'''

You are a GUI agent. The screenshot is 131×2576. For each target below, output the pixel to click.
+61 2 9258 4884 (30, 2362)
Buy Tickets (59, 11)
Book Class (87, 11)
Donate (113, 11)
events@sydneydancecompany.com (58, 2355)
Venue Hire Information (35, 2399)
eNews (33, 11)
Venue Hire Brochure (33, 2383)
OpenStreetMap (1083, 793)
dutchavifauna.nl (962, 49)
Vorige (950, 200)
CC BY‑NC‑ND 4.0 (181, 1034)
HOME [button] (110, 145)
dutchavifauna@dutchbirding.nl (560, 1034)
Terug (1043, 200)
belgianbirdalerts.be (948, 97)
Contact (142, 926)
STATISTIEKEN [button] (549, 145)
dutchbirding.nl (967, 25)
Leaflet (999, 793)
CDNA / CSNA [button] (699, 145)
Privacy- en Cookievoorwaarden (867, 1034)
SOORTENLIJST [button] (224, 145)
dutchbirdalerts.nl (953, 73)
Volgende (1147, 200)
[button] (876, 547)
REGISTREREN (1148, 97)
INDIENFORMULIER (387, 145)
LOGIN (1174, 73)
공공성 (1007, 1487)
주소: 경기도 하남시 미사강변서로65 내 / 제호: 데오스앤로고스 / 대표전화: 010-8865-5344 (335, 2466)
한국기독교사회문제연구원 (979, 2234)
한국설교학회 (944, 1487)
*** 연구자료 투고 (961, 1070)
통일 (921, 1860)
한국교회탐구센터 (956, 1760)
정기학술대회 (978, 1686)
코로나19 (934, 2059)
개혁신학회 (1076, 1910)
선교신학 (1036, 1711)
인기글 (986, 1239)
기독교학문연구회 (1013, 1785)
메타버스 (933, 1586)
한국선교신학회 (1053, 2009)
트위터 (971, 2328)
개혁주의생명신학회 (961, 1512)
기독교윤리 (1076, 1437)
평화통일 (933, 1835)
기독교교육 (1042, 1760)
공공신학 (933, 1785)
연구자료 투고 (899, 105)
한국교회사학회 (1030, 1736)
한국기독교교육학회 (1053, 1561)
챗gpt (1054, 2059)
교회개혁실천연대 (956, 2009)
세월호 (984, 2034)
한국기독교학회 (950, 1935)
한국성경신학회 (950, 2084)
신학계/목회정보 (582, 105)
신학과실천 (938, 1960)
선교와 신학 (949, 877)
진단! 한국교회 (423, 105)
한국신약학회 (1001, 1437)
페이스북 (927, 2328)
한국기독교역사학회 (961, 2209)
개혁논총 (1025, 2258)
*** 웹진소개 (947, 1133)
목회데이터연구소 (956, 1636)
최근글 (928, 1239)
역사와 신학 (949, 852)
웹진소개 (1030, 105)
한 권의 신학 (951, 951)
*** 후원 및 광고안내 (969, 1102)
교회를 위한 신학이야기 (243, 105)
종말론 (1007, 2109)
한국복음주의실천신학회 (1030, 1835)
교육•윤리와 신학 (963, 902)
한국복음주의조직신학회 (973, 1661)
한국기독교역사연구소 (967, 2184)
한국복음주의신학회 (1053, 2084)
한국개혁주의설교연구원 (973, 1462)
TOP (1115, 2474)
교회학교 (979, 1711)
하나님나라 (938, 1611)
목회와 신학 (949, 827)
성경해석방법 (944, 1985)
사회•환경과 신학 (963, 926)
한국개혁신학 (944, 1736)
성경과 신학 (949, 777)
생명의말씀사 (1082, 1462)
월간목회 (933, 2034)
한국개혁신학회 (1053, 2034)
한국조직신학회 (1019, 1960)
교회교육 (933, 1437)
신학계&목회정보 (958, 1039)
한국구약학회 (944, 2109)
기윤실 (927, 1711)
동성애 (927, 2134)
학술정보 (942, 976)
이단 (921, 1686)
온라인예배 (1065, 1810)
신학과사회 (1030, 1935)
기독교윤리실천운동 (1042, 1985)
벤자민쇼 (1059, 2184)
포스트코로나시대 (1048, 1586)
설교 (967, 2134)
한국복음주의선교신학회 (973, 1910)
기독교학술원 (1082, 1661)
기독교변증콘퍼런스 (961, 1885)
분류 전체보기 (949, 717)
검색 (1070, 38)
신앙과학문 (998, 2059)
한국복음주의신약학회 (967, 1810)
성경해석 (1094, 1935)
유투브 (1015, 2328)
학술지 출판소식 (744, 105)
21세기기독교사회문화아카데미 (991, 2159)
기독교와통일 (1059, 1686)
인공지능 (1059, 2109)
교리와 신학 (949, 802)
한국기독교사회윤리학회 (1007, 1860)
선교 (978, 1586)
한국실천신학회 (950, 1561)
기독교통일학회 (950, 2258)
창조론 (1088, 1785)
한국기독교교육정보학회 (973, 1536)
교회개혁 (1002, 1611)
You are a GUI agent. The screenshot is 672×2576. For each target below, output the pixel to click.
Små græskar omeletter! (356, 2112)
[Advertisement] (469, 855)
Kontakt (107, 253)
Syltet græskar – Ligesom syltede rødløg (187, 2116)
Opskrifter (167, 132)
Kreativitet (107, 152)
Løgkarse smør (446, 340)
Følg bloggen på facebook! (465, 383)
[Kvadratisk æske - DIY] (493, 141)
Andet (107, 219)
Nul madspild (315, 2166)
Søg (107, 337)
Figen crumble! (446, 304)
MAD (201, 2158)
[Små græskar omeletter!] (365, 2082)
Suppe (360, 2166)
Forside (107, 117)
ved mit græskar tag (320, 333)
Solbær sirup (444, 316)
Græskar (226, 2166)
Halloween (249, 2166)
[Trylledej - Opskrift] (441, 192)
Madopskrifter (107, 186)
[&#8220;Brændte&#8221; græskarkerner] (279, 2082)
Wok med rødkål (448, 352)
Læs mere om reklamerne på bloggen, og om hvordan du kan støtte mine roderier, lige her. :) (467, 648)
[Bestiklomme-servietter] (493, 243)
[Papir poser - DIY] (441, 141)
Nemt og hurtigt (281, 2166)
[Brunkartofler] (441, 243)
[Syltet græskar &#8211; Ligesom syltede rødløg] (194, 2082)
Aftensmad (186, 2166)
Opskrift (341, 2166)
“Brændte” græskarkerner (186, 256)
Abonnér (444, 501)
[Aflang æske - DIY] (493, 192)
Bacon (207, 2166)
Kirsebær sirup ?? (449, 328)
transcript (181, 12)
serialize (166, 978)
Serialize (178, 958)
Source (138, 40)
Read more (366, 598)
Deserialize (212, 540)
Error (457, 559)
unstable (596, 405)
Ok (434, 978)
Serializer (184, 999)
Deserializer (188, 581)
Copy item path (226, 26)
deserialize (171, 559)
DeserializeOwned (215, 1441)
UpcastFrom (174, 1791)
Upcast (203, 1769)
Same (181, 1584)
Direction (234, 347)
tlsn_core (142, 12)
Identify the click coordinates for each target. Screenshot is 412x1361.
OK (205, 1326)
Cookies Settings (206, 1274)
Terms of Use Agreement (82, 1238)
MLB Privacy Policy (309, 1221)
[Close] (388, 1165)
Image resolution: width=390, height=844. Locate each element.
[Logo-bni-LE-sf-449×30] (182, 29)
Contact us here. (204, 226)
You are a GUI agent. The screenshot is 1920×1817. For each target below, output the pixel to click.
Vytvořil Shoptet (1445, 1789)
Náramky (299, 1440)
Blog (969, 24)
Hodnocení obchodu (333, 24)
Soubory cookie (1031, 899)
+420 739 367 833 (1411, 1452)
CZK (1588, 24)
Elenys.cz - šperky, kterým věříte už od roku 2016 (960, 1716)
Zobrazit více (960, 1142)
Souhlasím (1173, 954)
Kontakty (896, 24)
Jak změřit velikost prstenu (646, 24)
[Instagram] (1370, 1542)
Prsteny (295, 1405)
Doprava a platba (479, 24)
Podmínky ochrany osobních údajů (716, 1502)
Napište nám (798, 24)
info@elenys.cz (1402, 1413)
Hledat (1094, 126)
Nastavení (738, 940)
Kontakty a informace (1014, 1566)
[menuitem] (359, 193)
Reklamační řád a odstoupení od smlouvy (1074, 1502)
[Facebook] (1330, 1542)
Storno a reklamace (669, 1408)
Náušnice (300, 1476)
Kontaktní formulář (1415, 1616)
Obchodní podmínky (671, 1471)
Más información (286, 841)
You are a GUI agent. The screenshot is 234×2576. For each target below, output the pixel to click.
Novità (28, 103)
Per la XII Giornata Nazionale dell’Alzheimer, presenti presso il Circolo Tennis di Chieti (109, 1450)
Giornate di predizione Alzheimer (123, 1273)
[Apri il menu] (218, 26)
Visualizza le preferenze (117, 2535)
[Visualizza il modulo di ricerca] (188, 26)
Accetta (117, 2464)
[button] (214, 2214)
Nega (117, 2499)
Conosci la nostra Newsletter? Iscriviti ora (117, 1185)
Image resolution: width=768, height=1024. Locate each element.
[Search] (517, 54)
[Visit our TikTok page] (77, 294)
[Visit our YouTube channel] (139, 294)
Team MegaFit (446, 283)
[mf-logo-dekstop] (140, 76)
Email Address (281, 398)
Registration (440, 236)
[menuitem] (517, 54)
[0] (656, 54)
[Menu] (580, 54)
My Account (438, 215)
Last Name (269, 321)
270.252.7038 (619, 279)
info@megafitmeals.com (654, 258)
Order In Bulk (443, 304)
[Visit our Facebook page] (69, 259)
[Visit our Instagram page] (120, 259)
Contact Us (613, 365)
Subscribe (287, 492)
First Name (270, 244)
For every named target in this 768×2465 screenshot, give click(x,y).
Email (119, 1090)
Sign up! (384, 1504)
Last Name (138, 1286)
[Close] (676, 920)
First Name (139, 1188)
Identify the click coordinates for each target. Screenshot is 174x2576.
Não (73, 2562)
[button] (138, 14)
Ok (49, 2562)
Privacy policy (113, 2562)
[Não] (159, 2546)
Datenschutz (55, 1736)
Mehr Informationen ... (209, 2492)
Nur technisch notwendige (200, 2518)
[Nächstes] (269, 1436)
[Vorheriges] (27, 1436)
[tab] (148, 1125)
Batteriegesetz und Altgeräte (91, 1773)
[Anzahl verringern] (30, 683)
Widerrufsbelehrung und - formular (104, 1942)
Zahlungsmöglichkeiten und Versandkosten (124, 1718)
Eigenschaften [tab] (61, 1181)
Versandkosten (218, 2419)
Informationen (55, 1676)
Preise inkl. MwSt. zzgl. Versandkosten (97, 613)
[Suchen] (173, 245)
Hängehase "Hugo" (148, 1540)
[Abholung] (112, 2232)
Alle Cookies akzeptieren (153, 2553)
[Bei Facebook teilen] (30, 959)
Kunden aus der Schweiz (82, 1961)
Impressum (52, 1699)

'''

| About this task |
Take exactly the lines from the one containing "Book Class (87, 11)" through the one containing "Contact (142, 926)" in the data above, and output them with nothing added.

| Written response |
Book Class (87, 11)
Donate (113, 11)
events@sydneydancecompany.com (58, 2355)
Venue Hire Information (35, 2399)
eNews (33, 11)
Venue Hire Brochure (33, 2383)
OpenStreetMap (1083, 793)
dutchavifauna.nl (962, 49)
Vorige (950, 200)
CC BY‑NC‑ND 4.0 (181, 1034)
HOME [button] (110, 145)
dutchavifauna@dutchbirding.nl (560, 1034)
Terug (1043, 200)
belgianbirdalerts.be (948, 97)
Contact (142, 926)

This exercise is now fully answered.